Pontos centrais que valem destaque:

1) A Venice é uma empresa centralizada, não uma rede descentralizada. A VVV não representa participação societária nem propriedade — não trate isso como se fosse uma ação.

2) O uso real da VVV é como garantia para cunhar DIEM, que é usado para trocar por poder de computação de inferência e benefícios Pro da Venice. No fundo, é um “comprovante de uso de poder de computação”.

3) A empresa recomprará e destruirá a VVV com receitas vindas do negócio. A lógica deflacionária fica vinculada à receita real — isso é mais sólido do que moeda meramente narrativa.

4) A Venice segue uma rota tradicional de captação via equity: em julho, acabou de concluir a Rodada A de US$ 65 milhões liderada pela Dragonfly.
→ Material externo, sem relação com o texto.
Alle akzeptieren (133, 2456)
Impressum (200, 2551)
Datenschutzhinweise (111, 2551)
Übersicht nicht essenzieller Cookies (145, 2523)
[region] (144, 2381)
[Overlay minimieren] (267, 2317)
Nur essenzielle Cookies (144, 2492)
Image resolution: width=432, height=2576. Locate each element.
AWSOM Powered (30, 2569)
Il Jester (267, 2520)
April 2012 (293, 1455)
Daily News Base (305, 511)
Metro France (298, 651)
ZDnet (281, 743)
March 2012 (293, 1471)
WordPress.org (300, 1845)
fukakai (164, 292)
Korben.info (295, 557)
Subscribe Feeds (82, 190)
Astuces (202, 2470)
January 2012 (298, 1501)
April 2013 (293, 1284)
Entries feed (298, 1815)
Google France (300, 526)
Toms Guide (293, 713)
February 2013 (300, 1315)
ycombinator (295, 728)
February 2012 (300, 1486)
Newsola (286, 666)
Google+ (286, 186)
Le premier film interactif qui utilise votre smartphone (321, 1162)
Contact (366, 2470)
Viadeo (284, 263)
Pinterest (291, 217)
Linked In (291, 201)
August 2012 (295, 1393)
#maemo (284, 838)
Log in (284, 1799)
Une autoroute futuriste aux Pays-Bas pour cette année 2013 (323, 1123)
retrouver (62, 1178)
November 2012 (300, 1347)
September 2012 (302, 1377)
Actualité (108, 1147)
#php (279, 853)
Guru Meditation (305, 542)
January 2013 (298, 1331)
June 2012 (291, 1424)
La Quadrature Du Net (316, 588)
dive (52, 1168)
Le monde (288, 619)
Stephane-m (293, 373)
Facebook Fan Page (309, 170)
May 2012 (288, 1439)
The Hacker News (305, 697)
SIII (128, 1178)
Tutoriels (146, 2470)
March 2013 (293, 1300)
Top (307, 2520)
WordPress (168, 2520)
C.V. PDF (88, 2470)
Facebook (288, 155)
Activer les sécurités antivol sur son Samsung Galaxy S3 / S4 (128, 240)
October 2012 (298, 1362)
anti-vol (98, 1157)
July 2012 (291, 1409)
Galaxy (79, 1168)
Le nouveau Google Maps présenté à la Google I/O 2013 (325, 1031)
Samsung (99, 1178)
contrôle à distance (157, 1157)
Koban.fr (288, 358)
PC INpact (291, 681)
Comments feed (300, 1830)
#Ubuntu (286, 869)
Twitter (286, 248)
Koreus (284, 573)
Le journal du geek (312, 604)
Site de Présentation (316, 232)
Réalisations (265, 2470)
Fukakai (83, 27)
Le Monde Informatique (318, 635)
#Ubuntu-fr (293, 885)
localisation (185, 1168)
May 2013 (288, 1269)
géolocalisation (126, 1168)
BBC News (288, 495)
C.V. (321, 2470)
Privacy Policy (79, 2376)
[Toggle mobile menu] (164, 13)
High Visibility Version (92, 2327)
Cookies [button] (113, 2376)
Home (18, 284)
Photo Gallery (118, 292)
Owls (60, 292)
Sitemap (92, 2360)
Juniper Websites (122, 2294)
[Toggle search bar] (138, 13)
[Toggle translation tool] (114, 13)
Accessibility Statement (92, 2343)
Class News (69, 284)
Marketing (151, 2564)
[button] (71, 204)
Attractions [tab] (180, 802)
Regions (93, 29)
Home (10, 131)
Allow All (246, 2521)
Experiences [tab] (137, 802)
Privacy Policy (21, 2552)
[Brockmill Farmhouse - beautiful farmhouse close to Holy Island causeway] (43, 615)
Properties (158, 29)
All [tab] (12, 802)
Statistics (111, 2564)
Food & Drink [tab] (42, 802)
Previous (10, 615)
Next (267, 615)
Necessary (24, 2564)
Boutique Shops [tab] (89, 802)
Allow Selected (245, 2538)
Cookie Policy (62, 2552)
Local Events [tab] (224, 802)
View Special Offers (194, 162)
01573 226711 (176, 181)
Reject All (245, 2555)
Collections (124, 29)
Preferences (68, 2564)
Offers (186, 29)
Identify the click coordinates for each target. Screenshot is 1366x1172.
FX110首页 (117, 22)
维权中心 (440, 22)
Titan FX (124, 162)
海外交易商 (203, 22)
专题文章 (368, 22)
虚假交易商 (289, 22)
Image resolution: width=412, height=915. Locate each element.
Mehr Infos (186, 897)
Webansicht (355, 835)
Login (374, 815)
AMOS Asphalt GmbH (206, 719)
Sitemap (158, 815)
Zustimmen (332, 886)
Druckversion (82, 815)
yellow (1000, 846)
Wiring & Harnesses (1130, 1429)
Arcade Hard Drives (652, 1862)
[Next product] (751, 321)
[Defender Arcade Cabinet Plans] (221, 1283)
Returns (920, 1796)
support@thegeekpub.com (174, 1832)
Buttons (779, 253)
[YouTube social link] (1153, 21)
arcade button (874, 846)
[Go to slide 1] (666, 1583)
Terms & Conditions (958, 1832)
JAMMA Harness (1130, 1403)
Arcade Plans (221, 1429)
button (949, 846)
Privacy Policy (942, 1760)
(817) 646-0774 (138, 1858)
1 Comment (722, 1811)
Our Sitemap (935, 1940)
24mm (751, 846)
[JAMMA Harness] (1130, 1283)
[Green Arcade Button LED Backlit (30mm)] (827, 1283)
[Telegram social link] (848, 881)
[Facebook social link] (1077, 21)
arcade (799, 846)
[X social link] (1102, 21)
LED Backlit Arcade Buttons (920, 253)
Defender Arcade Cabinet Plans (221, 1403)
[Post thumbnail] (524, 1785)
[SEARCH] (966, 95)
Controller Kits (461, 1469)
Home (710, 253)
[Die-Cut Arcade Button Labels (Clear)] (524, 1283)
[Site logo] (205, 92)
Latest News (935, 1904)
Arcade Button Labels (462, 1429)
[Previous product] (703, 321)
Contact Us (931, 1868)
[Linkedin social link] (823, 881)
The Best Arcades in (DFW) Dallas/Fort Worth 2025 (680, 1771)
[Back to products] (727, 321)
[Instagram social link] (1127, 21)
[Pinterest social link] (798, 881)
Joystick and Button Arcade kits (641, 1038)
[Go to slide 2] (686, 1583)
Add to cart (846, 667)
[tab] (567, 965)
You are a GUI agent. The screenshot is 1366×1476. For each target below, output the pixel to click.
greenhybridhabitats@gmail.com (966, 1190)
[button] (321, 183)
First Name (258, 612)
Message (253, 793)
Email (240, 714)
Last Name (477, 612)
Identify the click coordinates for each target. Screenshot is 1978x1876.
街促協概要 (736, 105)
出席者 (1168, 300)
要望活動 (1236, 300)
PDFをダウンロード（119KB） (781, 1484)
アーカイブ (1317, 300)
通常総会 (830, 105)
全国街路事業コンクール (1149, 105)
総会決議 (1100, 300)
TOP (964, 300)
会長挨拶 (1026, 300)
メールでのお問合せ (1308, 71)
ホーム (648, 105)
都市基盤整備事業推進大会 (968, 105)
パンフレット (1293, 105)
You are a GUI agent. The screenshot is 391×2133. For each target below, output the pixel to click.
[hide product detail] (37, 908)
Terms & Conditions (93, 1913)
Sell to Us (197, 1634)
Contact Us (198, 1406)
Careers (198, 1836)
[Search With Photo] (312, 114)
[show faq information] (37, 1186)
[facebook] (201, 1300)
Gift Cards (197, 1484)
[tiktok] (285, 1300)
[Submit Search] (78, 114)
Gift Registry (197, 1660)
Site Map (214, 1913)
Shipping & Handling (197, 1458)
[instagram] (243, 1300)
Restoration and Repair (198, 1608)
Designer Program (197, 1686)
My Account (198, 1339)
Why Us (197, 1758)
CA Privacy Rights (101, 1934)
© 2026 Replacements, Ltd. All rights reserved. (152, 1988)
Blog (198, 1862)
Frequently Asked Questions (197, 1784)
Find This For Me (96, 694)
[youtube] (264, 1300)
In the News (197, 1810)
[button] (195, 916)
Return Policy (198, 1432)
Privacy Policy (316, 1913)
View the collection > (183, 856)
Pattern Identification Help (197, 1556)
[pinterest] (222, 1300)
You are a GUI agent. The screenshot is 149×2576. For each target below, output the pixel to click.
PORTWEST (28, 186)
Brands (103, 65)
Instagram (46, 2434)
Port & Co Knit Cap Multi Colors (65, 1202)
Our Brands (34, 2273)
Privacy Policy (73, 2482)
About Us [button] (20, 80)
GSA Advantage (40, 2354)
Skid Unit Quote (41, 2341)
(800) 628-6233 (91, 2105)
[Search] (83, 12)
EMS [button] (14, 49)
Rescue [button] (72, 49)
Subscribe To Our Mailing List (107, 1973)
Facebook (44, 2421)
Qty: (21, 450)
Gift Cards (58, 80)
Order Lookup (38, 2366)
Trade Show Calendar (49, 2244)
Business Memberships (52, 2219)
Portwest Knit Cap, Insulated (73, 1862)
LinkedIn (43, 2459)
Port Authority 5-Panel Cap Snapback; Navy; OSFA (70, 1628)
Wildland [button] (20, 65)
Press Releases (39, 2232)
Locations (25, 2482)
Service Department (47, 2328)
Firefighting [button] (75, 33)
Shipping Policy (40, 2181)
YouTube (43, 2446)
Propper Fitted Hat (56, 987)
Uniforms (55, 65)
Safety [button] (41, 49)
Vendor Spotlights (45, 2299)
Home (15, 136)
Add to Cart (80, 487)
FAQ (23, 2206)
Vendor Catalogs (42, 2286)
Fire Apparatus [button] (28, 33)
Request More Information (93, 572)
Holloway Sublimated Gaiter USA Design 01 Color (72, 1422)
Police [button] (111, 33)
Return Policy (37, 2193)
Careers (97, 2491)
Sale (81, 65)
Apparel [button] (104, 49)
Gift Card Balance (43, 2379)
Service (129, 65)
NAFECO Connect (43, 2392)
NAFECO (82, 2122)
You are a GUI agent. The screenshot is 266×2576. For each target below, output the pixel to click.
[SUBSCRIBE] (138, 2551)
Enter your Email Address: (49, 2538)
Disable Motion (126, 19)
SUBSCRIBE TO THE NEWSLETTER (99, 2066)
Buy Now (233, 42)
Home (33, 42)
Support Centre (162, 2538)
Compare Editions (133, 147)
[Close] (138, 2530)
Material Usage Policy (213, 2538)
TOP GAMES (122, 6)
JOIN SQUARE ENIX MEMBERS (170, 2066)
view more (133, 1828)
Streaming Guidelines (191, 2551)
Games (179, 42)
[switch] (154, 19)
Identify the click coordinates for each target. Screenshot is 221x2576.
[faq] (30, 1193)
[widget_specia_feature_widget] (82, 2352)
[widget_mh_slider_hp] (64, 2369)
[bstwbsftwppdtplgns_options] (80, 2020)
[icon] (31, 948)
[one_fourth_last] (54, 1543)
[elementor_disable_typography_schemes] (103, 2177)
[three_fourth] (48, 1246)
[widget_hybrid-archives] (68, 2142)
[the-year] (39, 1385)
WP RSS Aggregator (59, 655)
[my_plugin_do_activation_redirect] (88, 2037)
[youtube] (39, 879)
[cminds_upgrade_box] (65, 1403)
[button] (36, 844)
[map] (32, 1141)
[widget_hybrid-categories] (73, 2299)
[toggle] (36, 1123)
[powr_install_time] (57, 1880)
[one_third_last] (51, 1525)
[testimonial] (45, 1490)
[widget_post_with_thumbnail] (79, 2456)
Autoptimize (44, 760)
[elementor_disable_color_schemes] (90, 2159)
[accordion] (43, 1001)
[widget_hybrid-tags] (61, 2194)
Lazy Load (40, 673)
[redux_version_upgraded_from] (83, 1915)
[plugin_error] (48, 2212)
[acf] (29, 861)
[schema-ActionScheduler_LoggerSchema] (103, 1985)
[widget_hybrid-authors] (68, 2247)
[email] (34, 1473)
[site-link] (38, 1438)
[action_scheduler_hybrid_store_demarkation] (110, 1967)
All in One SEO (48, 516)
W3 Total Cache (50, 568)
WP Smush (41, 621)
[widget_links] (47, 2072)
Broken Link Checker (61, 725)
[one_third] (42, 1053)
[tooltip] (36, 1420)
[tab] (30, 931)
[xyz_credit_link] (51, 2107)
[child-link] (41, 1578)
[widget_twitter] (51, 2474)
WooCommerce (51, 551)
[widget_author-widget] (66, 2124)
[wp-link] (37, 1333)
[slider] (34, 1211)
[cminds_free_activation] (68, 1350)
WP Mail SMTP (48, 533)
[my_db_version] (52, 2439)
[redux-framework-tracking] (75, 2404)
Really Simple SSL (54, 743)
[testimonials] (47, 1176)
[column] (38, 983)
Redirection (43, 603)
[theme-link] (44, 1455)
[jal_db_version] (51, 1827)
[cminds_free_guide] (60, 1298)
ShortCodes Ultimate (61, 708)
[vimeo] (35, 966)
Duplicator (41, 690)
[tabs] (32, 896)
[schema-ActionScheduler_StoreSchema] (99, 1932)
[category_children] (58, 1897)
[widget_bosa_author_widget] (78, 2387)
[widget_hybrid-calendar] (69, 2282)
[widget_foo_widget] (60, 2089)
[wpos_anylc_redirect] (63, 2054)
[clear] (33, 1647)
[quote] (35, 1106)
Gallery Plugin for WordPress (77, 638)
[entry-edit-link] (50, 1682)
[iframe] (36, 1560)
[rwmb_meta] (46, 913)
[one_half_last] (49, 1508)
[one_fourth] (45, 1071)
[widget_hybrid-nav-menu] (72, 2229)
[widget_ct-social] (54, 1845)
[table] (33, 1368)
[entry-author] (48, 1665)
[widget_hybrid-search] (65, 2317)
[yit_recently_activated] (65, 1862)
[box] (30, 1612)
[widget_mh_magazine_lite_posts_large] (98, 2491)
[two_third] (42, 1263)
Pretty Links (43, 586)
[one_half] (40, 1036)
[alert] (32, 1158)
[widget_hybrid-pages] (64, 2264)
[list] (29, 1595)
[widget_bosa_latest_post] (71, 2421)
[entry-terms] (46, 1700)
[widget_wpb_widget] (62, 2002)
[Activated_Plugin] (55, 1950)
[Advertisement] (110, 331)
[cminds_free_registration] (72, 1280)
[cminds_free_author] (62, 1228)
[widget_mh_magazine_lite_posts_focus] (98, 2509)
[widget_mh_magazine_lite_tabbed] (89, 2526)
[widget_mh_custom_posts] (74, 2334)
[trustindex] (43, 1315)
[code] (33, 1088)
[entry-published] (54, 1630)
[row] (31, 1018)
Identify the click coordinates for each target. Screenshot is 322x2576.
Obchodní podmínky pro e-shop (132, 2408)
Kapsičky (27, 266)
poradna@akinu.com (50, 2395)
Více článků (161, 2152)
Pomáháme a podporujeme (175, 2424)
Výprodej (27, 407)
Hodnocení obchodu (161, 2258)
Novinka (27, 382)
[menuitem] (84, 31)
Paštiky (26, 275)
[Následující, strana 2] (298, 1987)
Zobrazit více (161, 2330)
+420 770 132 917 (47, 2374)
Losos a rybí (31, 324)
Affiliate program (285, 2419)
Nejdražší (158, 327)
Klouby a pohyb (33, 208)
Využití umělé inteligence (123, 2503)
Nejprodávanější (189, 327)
Os fundadores não dariam equity de graça a detentores de tokens.

Minha opinião: esse esclarecimento, na prática, puxa a âncora de valuation da VVV de “expectativa de participação societária” para o modelo de “produto de consumo de poder de computação + recompra e destruição”. No curto prazo pode haver diferença de preço em relação às expectativas do mercado, mas no longo prazo a precificação do projeto fica mais saudável — você compra um “crédito de computação”, não uma ação; alinhar expectativas é o que faz a coisa andar.

No setor de IA + Crypto, esse modelo de “empresa centralizada emitir um token funcional” tende a se tornar cada vez mais comum. É importante pensar com antecedência sobre o que exatamente você está comprando.